Step one of the plan will target reducing the post and pre-pandemic backlog of cataract surgeries by forming new partnerships with private community surgical and diagnostic centres in Windsor, Kitchener-Waterloo and Ottawa to add approximately 14,000 additional cataract surgeries a year. Step two will focus on using community surgical and diagnostic centres to perform lower risk procedures such as cataract, MRI, CT imaging, colonoscopy and endoscopy procedures.
The government also intends to introduce legislation allowing community surgical and diagnostic centres to perform additional diagnostic services and procedures including knee and hip surgeries. The legislation, if passed, will allow the government more flexibility to further expand the list of procedures performed in these centres.

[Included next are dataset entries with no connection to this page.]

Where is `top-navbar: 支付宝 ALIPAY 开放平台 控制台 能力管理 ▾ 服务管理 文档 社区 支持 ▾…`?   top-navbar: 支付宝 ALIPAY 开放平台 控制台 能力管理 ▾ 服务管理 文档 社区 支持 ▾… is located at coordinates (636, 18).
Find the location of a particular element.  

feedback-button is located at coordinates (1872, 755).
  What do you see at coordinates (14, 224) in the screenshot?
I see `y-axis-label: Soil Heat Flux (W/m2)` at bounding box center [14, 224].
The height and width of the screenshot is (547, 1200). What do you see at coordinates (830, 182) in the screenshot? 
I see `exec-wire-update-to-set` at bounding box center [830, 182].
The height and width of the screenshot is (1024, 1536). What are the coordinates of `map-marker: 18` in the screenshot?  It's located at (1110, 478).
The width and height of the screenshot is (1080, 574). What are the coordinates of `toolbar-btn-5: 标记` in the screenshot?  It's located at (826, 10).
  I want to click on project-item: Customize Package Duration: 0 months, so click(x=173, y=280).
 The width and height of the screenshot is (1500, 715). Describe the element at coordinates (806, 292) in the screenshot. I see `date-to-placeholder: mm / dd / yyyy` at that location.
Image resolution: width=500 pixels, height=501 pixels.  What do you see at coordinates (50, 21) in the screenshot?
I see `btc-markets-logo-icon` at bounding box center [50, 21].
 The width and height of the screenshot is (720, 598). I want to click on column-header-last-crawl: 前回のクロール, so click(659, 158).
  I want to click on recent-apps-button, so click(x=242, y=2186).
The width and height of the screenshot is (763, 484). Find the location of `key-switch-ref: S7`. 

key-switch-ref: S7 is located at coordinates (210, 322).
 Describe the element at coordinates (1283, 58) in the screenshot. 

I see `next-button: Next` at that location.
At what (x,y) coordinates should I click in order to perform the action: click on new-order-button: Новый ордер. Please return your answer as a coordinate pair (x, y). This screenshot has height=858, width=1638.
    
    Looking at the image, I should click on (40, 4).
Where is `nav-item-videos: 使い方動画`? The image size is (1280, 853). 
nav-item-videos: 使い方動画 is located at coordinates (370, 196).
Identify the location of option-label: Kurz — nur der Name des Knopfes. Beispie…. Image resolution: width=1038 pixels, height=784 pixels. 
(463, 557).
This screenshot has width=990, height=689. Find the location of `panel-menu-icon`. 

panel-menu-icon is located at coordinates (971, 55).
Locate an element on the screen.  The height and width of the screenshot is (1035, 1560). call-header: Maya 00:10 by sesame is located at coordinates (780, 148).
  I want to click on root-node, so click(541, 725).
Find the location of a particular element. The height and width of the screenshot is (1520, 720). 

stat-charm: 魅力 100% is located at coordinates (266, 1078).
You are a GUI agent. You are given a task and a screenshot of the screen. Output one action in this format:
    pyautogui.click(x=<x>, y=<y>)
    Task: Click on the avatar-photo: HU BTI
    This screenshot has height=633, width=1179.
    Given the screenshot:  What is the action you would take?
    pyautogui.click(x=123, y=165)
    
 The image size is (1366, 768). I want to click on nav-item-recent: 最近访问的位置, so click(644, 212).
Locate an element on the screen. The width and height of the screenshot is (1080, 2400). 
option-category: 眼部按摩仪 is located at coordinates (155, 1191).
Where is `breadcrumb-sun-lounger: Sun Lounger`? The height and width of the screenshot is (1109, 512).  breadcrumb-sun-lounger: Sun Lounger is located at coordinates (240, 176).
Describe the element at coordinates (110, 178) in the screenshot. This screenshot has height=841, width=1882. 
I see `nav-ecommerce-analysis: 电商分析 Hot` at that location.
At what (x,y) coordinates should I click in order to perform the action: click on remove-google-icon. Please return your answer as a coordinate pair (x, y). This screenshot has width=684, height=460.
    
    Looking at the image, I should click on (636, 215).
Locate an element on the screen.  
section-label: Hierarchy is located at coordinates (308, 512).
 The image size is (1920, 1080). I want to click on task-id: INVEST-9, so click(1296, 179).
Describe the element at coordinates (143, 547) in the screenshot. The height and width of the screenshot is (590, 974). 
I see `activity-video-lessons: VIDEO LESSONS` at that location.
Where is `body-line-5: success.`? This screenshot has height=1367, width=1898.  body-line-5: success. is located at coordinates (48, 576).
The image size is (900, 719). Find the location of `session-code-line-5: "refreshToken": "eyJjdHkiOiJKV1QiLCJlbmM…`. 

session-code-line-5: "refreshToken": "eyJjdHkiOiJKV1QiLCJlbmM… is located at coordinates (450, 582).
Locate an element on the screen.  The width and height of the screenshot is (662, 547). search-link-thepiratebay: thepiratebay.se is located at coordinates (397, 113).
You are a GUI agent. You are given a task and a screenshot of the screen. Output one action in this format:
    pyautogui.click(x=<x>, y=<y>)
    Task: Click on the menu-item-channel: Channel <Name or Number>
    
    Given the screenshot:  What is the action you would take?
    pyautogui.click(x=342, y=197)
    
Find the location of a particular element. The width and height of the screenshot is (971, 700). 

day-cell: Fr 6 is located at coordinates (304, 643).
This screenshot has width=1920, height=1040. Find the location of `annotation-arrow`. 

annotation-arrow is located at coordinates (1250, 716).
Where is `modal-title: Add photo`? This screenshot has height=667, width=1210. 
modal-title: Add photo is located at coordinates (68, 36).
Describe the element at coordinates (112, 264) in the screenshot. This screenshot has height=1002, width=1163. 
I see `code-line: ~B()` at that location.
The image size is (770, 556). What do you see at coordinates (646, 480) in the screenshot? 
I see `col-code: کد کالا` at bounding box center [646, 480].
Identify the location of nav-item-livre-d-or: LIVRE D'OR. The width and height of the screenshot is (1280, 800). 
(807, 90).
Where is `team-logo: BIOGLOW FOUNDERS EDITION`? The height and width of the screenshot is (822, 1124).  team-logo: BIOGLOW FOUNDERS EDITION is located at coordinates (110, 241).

Impact: Following similar announcements made in British Columbia and Alberta, Ontario is the latest province to allow private clinics to perform publicly funded surgical procedures. This will help to reduce surgical wait times and allow hospitals to focus on more complex surgeries. This may also positively impact disability plans as a reduction of long surgical wait times would potentially shorten disability durations.
Ontario expands scope of practice for pharmacists
As previously discussed in GroupNews, pharmacists in Ontario have the authority to assess and treat several minor ailments including urinary tract infections, eczema, pink eye and muscular strains and sprains. These changes came into effect on January 1, 2023.
Impact: The expansion of pharmacy services will provide easier access to prescriptions for patients in treating minor conditions. While it could lead to some increased utilization and drug plan costs, plan sponsors may wish to inform their members of this service as quicker access to treatment could decrease time away from work due to illness or waiting for treatment in doctors’ offices, clinics or emergency rooms.
PEI drug program update
In August 2021, the government of Prince Edward Island entered into an agreement with the federal government to improve access to drugs and help residents in the province with the high cost of medications. The province has since made several investments through the Affordable Access to Prescription Drugs Program (Program) and recently added several medications to the PEI formulary.
In December 2022, the province added 38 new medications to the formulary, and on January 17, 2023, announced the addition of a further suite of medications to treat heart disease, migraine, and multiple sclerosis, in addition to Zejula and Lynparza for the treatment of ovarian cancer. In June 2022, several substance use treatment medications were also added under the Program.
Impact: The Program will help make prescription drugs more accessible with lower costs for residents in the province and will align PEI’s drug program with other Canadian jurisdictions.
This publication has been prepared by the GroupNews editorial board for general information and does not constitute professional advice. The information contained herein is based on currently available sources and analysis. The data used may be from third-party sources that Eckler has not independently verified, validated, or audited. They make no representations or warranties with respect to the accuracy of the information, nor whether it is suitable for the purposes to which it is put by users. The information is not intended to be taken as advice with respect to any individual situation and cannot be relied upon as such. Current editorial board members are: Charlene Milton, Philippe Laplante, and Nick Gubbay.